The language we use to describe new concepts needs work, as marginalised ways of thinking hit the mainstream, argued James Brice at NEXT Berlin last week.

If the New Me is the person outlined in the talks during the early afternoon session on the Experience track, the future is an intellectually demanding place.

James Bridle gave us a compelling vision of the future, taking us on a roller-coaster ride through new ideas of space and place, from William Gibson using real locations seen on YouTube in his books, through his original idea of notional space that preceded cyberspace. It’s a place of ideas, where the walker, listen to music in his headphones, and the gamer, staring at a virtual world through the arcade machine screen, inhabits.

We dream into reality our new truths, he suggested, spinning off from the example of the Borges short story Tlön, Uqbar, Orbis Tertius in which a world initially found in the back of dictionary slowly becomes the real world.

“These are future truths – which are lies, but if we keep pulling them towards us, they will become true,” he said. And from there he took us on a journey through the rewriting of books, from the way that the writings of the ancient Greeks were preserved, but modified, by their passage through Baghdad and the arab world before they returned to Europe, to pirate translations of books finishing with completely different closing chapters in different (pirate) editions. This is an accidental example of a cultural phenomenon which is becoming intentional through the rise of fan fiction or fanfic. The erotic bestseller 50 Shades of Grey started life as fanfic based on the Twilight books – and the publishing establishment are sniffy about it because of its fanfic roots.

Gibson wasn’t a cyberpunk writer. He was a beat writer, creating his vision of the future in the voice of the beat writers. And others followed him – a form of fanfic in its own right – to create the cyberpunk genre.  And that had lead to its own spinoffs, like steampunk.
But there’s another form of fan fiction. A very specific one: slashfic. That’s where a combination of characters are written engaging in (usually) intimate physical activity: most classically Kirk/Spock from Star Trek.
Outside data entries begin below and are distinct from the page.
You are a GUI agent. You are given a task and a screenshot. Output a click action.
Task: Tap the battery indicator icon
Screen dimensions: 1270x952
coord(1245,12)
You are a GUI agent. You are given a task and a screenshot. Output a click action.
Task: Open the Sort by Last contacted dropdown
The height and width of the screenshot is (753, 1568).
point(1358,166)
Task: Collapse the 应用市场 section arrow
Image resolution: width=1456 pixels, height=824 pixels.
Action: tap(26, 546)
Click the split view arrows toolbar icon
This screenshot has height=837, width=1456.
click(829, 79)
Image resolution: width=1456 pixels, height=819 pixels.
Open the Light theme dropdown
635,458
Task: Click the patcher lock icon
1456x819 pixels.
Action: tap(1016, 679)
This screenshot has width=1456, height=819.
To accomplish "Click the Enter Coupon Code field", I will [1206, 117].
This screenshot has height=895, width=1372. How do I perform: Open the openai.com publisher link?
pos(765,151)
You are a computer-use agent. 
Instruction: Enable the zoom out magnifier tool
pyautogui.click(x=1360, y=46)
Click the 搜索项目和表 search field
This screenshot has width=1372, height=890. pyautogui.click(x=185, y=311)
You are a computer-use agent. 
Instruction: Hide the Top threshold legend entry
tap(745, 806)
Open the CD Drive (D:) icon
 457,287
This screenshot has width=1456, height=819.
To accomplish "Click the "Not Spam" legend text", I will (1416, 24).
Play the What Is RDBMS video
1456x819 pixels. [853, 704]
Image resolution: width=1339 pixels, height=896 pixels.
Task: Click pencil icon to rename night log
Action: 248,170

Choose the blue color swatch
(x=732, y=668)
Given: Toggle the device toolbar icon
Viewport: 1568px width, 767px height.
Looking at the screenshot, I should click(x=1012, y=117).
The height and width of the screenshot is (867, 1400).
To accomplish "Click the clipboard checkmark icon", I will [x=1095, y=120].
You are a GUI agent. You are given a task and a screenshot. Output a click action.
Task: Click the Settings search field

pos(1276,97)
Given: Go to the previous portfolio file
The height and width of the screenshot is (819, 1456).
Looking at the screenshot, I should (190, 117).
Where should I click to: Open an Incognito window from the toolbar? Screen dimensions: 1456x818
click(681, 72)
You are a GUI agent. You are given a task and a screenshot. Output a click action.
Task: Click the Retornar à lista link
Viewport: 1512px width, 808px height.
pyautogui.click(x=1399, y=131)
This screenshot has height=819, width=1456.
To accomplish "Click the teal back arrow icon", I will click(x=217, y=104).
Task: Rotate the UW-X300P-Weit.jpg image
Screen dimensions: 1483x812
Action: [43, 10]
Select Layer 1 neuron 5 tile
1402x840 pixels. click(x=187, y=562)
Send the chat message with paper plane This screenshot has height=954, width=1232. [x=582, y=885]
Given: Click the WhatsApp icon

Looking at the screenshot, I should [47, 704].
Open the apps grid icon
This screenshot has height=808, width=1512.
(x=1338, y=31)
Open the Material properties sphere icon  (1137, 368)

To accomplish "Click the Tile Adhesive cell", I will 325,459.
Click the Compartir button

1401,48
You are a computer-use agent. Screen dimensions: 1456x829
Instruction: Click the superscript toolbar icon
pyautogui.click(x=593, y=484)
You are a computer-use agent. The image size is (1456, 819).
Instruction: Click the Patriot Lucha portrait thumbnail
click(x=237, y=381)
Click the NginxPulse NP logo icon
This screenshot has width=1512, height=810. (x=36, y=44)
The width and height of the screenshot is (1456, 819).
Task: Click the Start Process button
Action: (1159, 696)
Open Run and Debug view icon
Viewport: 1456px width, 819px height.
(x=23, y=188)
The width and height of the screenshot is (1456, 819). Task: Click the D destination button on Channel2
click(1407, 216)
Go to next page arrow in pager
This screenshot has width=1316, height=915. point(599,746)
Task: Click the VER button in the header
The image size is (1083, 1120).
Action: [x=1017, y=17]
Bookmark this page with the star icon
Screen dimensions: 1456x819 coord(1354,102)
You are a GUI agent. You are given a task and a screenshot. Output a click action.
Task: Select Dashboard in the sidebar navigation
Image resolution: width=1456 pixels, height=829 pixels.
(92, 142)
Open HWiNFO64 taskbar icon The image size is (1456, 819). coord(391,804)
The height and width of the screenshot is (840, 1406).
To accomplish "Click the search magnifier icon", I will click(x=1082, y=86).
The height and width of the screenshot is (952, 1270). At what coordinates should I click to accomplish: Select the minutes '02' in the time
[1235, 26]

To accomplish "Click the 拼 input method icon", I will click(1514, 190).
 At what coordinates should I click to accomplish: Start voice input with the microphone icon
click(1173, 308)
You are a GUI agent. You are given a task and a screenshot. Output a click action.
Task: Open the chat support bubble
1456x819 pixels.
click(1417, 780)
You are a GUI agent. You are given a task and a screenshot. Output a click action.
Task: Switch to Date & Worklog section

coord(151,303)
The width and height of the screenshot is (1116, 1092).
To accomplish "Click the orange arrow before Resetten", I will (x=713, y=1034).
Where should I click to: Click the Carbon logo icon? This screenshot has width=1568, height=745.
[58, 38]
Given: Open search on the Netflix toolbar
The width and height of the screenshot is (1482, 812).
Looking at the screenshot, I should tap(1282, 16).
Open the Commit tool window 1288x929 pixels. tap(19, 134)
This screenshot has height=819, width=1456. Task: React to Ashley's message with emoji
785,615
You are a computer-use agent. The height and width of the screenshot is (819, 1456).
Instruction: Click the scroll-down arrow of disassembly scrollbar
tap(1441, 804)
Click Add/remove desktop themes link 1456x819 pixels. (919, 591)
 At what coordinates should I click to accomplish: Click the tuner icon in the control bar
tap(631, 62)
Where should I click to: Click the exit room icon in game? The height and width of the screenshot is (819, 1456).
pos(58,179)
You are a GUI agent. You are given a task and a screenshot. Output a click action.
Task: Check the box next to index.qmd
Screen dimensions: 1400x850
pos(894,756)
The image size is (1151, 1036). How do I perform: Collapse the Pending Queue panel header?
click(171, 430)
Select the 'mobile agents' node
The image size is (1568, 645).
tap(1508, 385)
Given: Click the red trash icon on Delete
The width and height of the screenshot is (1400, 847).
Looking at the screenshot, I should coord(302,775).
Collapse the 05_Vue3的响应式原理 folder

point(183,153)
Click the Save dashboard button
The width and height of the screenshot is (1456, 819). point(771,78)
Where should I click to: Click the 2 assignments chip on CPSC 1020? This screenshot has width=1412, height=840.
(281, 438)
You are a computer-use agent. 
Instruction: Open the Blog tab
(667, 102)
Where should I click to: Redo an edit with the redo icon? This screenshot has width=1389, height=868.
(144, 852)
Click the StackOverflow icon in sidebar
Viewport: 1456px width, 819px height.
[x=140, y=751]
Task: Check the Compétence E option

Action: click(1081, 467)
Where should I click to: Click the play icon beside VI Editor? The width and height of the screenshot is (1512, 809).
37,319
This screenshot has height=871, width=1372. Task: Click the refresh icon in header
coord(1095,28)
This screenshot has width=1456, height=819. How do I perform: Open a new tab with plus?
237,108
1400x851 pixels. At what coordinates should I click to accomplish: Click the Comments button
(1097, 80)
James suggested that was a manifestation of people’s sense of ownership of a communal culture and desire to be more engaged with it.
“Most of what we create in tech is fanfic,” he suggested. “Fanfics of Google or Apple or Facebook. We need more slashfic startups.”

Bridle’s also interested in the emergence of code/space  – for example an airport. It’s an environment co-produced by the architecture and the software. If the software that runs an airport breaks, it becomes a warehouse full of angry people. Supermarkets are code/spaces.

“We’re the thing at the centre of the code. The technology is full of our intentions and actions.”

There’s something beyond code/space. We’re building things and slapping old metaphors on them. eBooks are not like books. The internet is not a space. We need better metaphors.